## Work task
For the records that follow, please set down exactly the lines between the one holding "Image resolution: width=720" and the one holding "This screenshot has height=480, width=547.", inclusive, and only those.

## Source data
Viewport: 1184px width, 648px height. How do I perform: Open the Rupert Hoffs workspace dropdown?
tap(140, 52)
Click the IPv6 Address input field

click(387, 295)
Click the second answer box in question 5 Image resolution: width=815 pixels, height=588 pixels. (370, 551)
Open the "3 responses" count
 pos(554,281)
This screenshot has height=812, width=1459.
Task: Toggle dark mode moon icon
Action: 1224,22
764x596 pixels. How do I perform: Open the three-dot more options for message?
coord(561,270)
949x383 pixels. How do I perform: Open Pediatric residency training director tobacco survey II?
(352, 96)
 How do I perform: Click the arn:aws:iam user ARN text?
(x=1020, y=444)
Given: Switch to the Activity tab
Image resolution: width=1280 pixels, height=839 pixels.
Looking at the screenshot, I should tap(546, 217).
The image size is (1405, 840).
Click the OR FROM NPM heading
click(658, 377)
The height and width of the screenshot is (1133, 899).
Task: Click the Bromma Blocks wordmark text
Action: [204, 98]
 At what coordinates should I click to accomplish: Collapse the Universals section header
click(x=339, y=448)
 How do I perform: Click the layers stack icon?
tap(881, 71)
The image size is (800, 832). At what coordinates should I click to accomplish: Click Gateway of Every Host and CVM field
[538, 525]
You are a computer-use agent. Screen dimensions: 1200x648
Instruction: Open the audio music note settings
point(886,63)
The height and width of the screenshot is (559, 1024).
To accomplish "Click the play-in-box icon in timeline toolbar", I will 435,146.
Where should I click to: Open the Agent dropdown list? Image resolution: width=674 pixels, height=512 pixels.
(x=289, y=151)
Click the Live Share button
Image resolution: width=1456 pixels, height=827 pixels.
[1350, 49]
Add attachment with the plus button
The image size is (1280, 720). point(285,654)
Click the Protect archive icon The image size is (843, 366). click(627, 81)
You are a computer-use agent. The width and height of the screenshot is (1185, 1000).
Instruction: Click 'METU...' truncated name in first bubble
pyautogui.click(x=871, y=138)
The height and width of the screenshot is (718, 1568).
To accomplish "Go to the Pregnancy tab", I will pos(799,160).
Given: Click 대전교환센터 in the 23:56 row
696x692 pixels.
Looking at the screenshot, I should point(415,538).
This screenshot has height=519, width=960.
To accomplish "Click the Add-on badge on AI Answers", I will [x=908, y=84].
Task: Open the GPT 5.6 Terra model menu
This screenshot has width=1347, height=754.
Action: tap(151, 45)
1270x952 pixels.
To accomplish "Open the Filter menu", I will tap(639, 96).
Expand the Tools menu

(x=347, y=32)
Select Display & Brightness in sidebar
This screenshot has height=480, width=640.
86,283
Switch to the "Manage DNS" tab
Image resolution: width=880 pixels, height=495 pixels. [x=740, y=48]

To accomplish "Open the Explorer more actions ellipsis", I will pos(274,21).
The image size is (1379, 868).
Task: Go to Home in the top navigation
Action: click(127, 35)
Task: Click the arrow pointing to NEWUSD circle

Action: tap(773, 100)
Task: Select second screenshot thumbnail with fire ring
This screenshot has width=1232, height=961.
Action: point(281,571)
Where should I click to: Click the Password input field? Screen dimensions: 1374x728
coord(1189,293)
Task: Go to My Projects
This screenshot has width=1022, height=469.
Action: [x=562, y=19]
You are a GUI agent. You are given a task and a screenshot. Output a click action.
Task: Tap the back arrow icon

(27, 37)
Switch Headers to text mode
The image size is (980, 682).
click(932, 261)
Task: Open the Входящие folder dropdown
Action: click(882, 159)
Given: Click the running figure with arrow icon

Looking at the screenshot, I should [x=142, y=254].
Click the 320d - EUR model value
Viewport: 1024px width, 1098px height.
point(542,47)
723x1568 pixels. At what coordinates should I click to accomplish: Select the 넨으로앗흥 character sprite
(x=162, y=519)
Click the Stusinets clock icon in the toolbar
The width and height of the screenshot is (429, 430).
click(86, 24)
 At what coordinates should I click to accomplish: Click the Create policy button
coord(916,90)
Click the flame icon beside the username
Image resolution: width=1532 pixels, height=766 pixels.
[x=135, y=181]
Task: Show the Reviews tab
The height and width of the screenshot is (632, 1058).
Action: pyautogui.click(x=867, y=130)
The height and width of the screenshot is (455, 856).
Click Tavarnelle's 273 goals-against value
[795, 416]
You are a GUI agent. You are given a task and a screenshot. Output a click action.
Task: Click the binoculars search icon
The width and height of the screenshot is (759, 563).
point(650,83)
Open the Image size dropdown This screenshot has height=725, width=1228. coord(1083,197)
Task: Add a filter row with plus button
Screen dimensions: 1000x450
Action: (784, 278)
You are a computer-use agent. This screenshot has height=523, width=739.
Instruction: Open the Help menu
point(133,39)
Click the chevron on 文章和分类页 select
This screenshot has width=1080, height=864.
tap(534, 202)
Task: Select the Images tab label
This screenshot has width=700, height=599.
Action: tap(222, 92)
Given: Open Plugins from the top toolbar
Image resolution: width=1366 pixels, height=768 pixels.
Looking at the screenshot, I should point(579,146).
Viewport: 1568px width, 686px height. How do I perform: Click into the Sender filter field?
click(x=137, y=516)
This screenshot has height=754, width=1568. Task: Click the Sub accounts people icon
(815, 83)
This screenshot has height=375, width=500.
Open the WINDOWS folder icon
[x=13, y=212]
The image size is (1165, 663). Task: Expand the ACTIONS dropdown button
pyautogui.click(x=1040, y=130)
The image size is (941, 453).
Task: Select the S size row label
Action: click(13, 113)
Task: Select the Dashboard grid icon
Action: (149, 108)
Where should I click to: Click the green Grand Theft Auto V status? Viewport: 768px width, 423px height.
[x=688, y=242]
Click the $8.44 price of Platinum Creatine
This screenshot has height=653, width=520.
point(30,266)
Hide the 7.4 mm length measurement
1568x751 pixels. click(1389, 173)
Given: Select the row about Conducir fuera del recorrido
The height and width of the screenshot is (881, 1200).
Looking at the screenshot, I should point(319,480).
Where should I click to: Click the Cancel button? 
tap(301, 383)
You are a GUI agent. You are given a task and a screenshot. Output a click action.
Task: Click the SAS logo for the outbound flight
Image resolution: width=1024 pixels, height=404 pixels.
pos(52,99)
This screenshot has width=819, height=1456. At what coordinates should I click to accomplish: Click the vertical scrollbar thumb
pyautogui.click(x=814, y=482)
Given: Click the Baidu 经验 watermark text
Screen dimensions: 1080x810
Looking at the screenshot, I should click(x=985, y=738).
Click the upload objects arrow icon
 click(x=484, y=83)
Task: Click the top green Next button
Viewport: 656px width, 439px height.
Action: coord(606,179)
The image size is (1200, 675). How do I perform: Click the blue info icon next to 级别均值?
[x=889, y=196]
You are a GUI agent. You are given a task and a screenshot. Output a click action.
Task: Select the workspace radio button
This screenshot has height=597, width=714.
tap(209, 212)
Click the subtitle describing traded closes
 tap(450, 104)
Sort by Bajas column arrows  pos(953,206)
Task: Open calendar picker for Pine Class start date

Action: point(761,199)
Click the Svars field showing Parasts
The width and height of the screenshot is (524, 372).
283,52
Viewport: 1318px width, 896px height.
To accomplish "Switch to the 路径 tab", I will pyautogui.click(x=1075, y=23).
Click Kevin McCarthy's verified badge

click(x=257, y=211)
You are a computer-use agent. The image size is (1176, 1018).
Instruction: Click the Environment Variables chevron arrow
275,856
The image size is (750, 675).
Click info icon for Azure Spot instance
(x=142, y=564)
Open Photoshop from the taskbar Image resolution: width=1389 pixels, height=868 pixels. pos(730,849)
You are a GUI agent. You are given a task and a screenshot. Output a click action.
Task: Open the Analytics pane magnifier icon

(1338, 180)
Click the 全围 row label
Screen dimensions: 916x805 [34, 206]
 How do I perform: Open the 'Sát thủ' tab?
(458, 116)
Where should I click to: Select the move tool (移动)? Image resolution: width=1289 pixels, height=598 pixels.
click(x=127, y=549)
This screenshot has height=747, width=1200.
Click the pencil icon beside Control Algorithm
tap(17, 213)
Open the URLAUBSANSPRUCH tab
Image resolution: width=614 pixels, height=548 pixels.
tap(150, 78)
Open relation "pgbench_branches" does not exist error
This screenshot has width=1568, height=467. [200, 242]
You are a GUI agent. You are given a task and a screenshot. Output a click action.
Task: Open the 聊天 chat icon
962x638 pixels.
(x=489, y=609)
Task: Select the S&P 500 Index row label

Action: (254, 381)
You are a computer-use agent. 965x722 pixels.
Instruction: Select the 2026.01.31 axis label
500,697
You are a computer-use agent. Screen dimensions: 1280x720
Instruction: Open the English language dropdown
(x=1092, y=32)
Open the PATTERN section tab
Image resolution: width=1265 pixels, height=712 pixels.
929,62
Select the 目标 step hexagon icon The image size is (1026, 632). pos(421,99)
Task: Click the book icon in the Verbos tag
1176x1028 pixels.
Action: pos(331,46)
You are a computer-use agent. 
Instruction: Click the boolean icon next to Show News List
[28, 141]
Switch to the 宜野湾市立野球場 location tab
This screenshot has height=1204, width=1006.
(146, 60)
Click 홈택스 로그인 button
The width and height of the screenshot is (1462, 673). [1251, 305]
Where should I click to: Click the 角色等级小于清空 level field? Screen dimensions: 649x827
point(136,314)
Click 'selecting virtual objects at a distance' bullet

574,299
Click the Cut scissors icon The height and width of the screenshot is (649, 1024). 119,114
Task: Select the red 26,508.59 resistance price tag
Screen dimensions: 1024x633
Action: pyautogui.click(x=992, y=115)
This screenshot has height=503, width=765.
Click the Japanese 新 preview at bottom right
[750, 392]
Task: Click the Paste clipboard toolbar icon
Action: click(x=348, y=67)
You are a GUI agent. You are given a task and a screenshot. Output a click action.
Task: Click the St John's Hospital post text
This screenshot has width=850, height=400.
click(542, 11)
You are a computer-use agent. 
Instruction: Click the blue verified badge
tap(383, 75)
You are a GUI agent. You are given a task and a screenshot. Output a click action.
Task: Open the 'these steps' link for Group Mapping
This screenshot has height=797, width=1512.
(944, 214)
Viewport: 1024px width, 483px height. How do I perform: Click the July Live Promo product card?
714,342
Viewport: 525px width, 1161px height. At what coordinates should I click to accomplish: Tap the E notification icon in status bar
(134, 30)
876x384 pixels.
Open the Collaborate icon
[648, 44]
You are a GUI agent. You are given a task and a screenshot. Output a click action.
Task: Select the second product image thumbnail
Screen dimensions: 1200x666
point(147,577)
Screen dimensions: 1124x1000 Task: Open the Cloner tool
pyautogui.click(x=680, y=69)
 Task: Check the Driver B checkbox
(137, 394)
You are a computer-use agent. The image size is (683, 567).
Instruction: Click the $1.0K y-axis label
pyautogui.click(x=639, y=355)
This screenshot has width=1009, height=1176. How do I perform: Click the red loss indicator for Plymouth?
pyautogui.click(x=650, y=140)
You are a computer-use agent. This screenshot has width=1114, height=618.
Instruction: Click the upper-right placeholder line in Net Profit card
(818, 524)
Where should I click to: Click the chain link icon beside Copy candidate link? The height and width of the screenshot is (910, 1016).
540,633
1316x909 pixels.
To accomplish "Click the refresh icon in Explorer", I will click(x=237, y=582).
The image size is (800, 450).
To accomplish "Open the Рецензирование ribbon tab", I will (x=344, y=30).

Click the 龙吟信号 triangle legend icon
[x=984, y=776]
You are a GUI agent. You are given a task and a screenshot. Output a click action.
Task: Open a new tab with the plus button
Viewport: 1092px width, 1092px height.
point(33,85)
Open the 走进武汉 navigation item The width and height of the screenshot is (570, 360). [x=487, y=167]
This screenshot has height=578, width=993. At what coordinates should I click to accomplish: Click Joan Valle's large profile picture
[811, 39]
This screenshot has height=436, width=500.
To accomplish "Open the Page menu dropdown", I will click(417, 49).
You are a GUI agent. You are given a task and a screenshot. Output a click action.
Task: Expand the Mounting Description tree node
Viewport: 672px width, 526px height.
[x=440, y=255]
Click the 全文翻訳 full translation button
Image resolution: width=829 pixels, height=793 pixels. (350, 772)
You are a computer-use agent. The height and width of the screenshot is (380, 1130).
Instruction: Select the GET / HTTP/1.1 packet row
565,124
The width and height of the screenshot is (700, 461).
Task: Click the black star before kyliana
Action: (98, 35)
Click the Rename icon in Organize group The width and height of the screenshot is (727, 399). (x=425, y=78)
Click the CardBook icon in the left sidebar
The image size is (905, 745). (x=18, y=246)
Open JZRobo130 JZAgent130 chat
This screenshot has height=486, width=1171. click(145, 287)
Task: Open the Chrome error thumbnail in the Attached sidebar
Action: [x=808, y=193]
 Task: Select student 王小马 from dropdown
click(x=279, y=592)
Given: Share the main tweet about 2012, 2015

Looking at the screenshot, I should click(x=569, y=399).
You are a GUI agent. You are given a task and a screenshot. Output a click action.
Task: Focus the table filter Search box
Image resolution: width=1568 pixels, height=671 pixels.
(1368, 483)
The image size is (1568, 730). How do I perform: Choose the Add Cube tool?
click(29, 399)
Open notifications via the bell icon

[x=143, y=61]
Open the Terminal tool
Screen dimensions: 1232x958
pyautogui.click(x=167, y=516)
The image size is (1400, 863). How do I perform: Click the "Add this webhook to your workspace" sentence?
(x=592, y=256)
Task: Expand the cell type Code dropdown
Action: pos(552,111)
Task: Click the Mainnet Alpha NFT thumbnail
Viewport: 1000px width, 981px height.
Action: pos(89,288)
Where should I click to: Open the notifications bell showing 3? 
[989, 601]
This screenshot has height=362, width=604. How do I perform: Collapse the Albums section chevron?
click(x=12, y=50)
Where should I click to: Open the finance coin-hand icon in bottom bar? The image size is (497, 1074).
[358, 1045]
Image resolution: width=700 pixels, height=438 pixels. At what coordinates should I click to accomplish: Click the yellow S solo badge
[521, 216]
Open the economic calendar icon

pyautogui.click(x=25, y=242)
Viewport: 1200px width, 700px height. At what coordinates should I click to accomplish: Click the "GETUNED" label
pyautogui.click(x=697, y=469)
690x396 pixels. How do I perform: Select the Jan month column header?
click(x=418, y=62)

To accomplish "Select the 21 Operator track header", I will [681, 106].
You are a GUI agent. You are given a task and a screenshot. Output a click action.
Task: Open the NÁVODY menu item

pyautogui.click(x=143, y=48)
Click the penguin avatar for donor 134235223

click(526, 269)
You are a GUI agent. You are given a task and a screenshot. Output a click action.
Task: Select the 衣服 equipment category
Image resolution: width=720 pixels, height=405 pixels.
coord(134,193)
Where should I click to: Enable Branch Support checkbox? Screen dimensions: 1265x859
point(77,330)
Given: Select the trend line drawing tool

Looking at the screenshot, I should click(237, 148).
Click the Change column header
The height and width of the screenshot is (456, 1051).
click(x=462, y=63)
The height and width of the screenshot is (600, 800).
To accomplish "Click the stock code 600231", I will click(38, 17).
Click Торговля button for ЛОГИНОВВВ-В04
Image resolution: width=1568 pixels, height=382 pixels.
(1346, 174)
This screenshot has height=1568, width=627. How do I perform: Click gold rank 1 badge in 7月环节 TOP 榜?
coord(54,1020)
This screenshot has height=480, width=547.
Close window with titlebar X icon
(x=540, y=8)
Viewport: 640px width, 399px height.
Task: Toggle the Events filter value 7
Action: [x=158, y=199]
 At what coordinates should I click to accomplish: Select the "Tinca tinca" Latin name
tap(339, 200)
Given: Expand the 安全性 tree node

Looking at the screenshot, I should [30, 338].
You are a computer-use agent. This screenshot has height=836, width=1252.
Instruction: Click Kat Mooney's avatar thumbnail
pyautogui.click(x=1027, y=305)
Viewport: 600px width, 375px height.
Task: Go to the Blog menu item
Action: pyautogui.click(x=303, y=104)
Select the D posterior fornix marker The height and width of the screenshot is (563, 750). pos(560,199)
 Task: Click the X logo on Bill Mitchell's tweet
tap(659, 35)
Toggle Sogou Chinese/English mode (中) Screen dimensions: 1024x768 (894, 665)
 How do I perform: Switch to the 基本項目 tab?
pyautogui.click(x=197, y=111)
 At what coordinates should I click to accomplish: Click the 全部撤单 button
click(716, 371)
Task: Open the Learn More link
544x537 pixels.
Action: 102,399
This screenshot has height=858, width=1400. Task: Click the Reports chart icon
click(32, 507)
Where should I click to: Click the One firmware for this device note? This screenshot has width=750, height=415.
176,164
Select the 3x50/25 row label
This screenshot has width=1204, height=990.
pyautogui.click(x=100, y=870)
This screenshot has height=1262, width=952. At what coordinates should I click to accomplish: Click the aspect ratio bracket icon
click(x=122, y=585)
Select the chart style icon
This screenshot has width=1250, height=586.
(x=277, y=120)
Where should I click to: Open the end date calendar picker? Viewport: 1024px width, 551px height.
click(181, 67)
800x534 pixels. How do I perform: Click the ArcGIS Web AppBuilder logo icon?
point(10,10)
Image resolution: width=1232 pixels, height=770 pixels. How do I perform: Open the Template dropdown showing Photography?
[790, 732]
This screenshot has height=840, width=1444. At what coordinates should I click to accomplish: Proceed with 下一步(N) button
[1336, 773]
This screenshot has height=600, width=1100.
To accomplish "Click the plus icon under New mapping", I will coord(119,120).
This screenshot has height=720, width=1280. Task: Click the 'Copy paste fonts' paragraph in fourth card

## Result for this exercise
Image resolution: width=720 pixels, height=405 pixels.
coord(134,193)
Where should I click to: Enable Branch Support checkbox? Screen dimensions: 1265x859
point(77,330)
Given: Select the trend line drawing tool

Looking at the screenshot, I should click(237, 148).
Click the Change column header
The height and width of the screenshot is (456, 1051).
click(x=462, y=63)
The height and width of the screenshot is (600, 800).
To accomplish "Click the stock code 600231", I will click(38, 17).
Click Торговля button for ЛОГИНОВВВ-В04
Image resolution: width=1568 pixels, height=382 pixels.
(1346, 174)
This screenshot has height=1568, width=627. How do I perform: Click gold rank 1 badge in 7月环节 TOP 榜?
coord(54,1020)
This screenshot has height=480, width=547.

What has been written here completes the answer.